Cosmovision Aztèque - L'arbre de la création

Publié le 13 Janvier 2019

Le peuple aztèque, autrefois appelé Mexica, fut le dernier des groupes Nahuatlaco à atteindre le bassin mexicain à la fin du XIIIe siècle, lorsque la plupart des territoires centraux du pays avaient été occupés. Pour cette raison, ils ont été forcés de se battre sans relâche pour s'installer dans le grand lac de México, où ils ont construit leur splendide capitale, Tenochtitlán. Le mythe suivant est tiré de Guerreros, Dioses y Espíritus de la Mitología de América Central y Sudamérica (Guerriers, Dieux et Esprits de la Myhtologie d'Amérique centrale et de l'Amérique du sud) de Douglas Gifford.

Les histoires sur la création du monde racontées par les Aztèques ont commencé par parler d'un univers vide dans lequel rien ne vivait sauf les dieux. Il n'y avait pas de lumière et tout cela, par conséquent, c'était les ténèbres. Une des histoires raconte que, parmi les dieux, il y avait un prince qui vivait avec sa femme et son fils bien-aimés. La famille vivait dans une grotte et malheureusement le fils y est mort.

Les parents l'enterrèrent soigneusement dans le sol, et de ses cheveux germèrent le coton, de ses oreilles les plantes et les graines, de ses narines les herbes aromatiques qui guérissaient la fièvre, de ses doigts les patates douces, et enfin, de ses ongles, le maïs.
L'homme avait déjà de la nourriture, et c'est ainsi qu'il apparut bientôt sur la surface de la terre ; mais bien qu'il possédait toutes les plantes et tous les fruits du monde, il n'avait aucun sentiment pour ses frères, les hommes, et ne regardait que sa survie quotidienne.
Une autre histoire raconte comment les vignes sont apparues sur la terre. Ehecatl, le dieu du vent, autre forme du grand dieu Quetzalcoatl, est tombé amoureux d'une fille nommée Mayahuel, qui vivait dans la maison des dieux sous la garde d'une vieille femme nommée Tzitzimil. Ehecatl est allé lui rendre visite un jour pendant que le gardien dormait. Il réveilla la jeune fille en douceur, et ils partirent secrètement, sans déranger le sommeil de la vieille femme. Ils descendirent ensuite sur terre, et dès que leurs pieds touchèrent le sol, ils devinrent tous deux un arbre qui avait deux branches puissantes, l'une née du dieu du vent et l'autre de Mayahuel. La branche née d'Ehecatl perdait rapidement des feuilles vertes et fraîches qui, cependant, ne possédaient pas la beauté des fleurs fines et délicates qui recouvraient la branche née de Mayahuel.
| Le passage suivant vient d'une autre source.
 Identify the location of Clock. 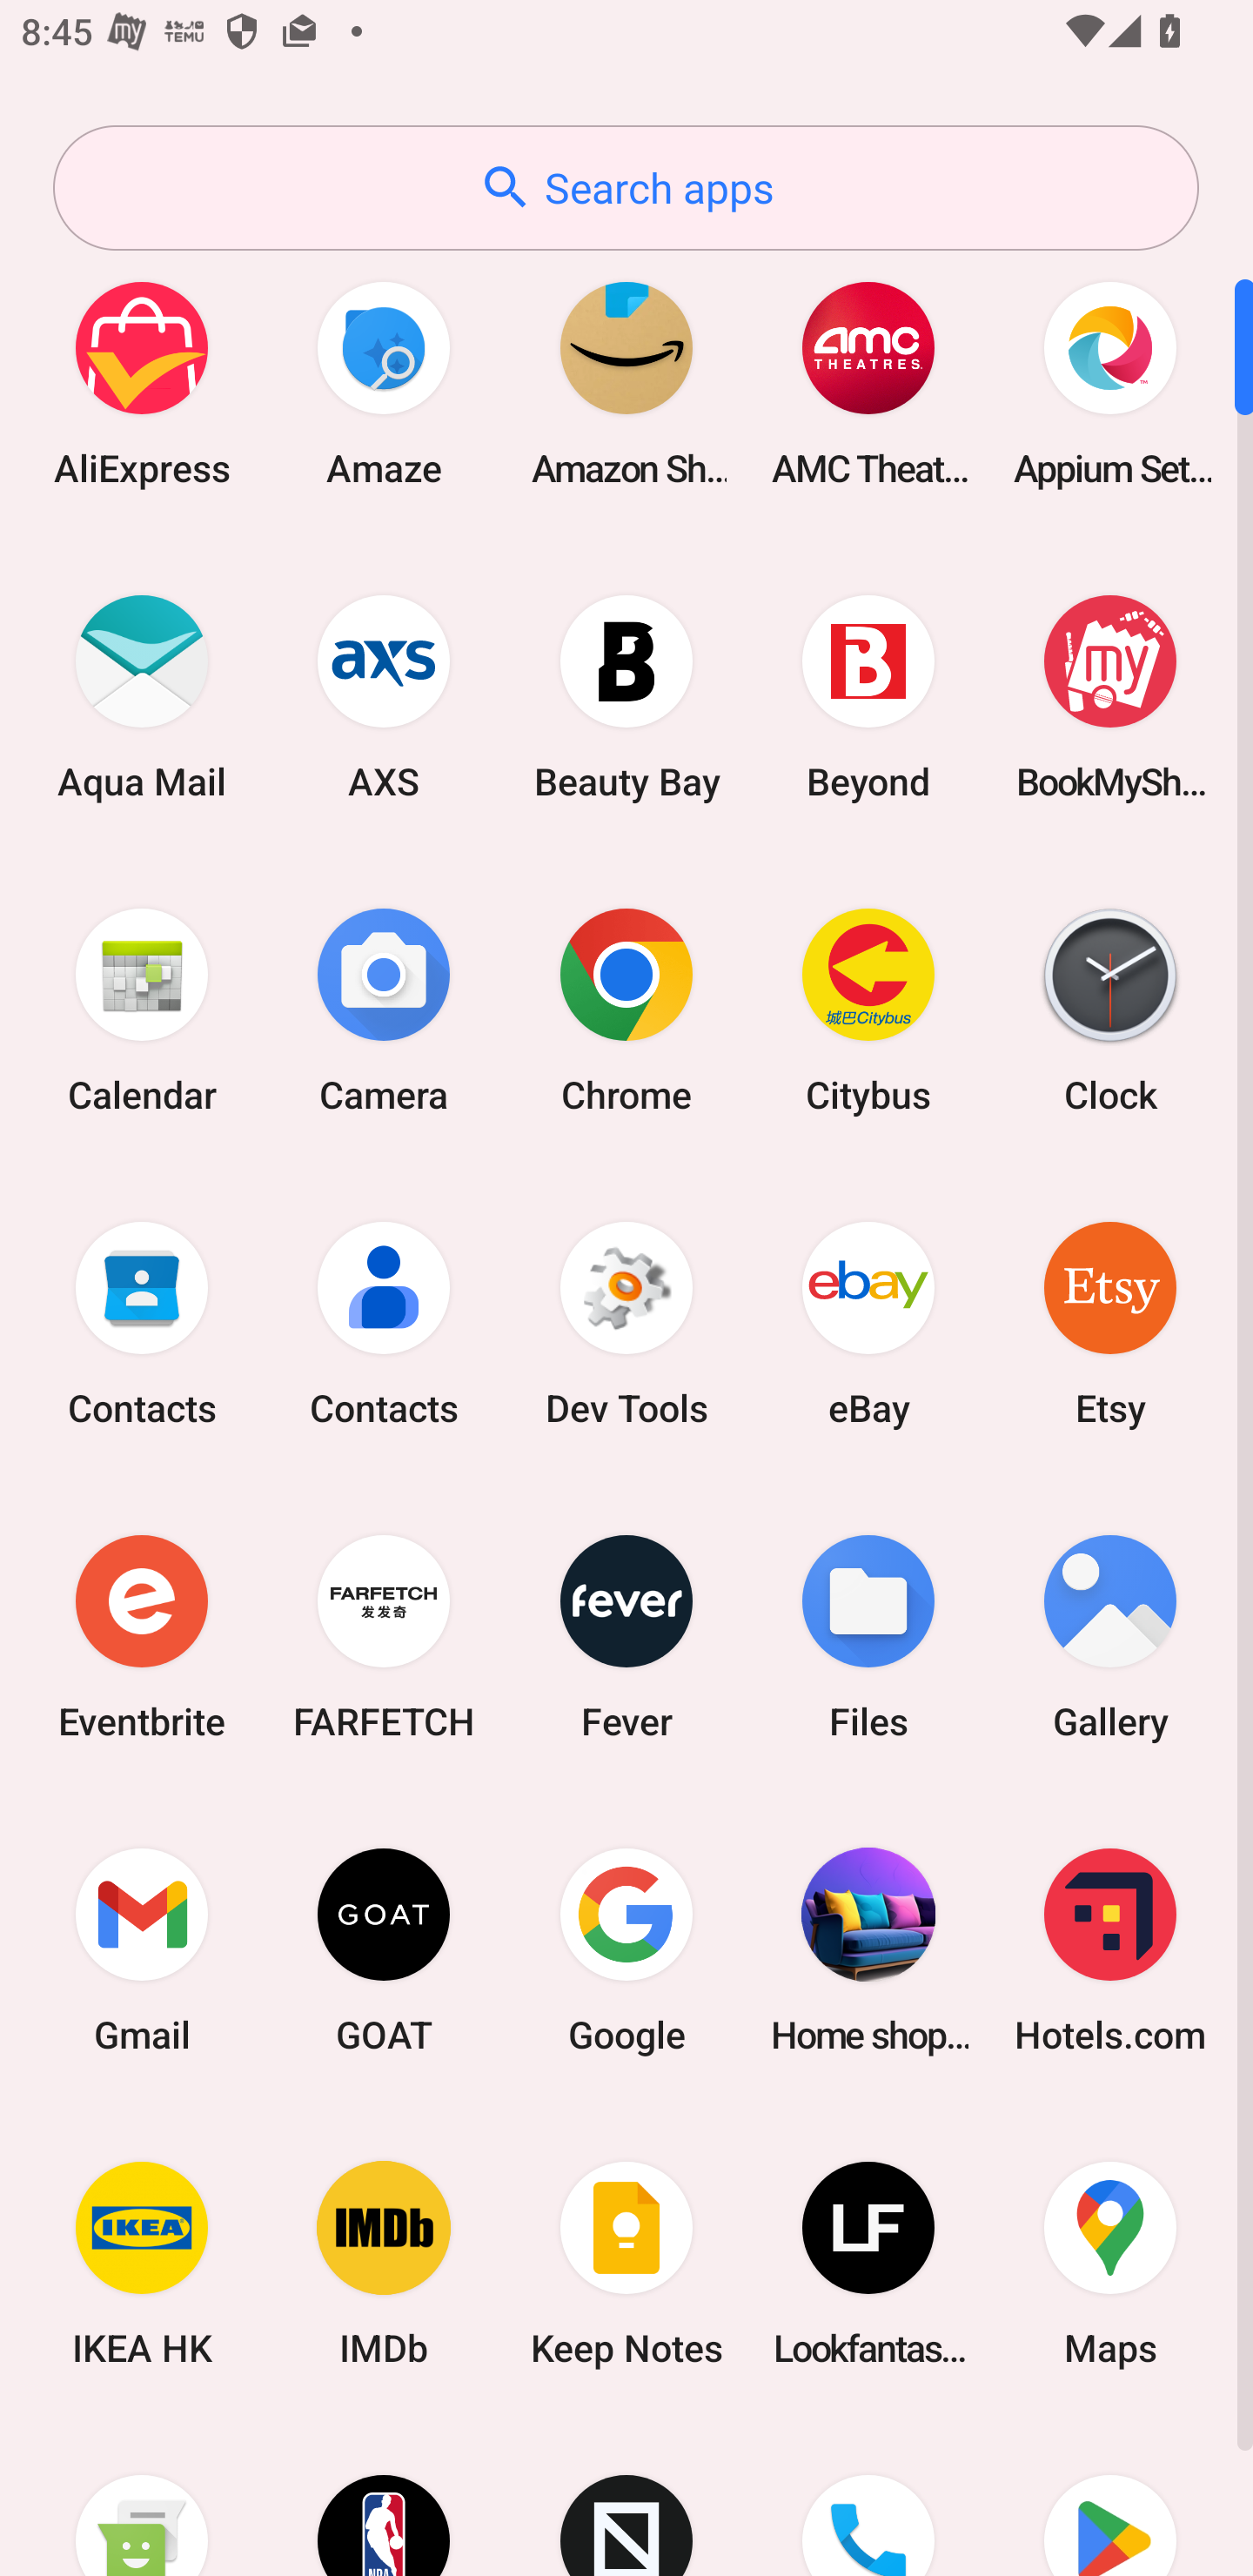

Quand la vielle gardienne Tzitzimil s'est réveillée, elle était en colère, car elle avait perdu la fille dont on lui avait confié la garde et, accompagnée d'une troupe de jeunes dieux, elle est descendue sur terre pour punir les fugitifs. Elle y a mis tous ses efforts, et elle n'a pas tardé à trouver l'arbre et à reconnaître Mayahuel, grâce aux fleurs de sa branche. Furieuse, elle appela la foudre pour qu'elle tombe sur l'arbre et pour séparer les deux branches. Une fois coupée la branche née de Mayahuel, elle en fit des échardes qu'elle donna aux jeunes dieux, qui les jetèrent à terre après les avoir grignotées jusqu'à les réduire à leur expression minimale. 
La branche qui est née d'Ehecatl, cependant, est restée intacte. De retour à son lieu de résidence Tzitzimil et les jeunes dieux, Ehecatl, le dieu du vent, repris sa forme commune. Prisonnier de la tristesse, il marchait sur la terre où les dieux avaient dispersé les morceaux de la branche née de Mayahuel. Et comme il pleurait la perte de son amour, il vit que les éclats étaient devenus un os, qu'il enterra dans le champ. De cet os naquit la première vigne, qui fleurit autant que le sarment né de Mayahuel, et qui par la suite donna le vin aux hommes.